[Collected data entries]
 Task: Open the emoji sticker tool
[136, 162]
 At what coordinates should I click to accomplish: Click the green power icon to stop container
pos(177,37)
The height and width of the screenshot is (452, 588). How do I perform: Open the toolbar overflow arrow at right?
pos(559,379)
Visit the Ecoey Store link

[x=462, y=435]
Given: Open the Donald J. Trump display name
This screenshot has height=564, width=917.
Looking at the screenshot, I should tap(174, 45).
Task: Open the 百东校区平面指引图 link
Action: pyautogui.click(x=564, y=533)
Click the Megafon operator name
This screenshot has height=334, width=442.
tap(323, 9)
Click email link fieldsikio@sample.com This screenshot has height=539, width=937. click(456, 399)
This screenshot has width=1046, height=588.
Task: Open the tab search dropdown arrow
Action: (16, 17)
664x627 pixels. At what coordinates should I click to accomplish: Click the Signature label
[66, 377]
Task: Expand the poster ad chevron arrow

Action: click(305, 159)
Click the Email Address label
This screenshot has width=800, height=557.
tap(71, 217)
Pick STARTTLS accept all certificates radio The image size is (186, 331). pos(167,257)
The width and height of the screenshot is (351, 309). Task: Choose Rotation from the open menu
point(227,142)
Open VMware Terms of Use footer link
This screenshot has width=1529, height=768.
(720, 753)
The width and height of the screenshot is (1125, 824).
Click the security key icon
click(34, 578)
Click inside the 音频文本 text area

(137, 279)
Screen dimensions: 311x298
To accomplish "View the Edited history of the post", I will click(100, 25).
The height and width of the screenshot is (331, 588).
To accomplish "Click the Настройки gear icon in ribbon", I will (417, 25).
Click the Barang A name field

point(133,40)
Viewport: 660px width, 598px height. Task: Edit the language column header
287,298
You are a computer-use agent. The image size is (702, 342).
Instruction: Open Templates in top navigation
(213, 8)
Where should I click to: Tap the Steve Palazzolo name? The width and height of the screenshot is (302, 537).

- _EXERCISE REQUIREMENTS_
Copy down every line of the entries containing the word "image".

- _SOLUTION TO THIS PROBLEM_
Pick STARTTLS accept all certificates radio The image size is (186, 331). pos(167,257)
You are a computer-use agent. The image size is (702, 342).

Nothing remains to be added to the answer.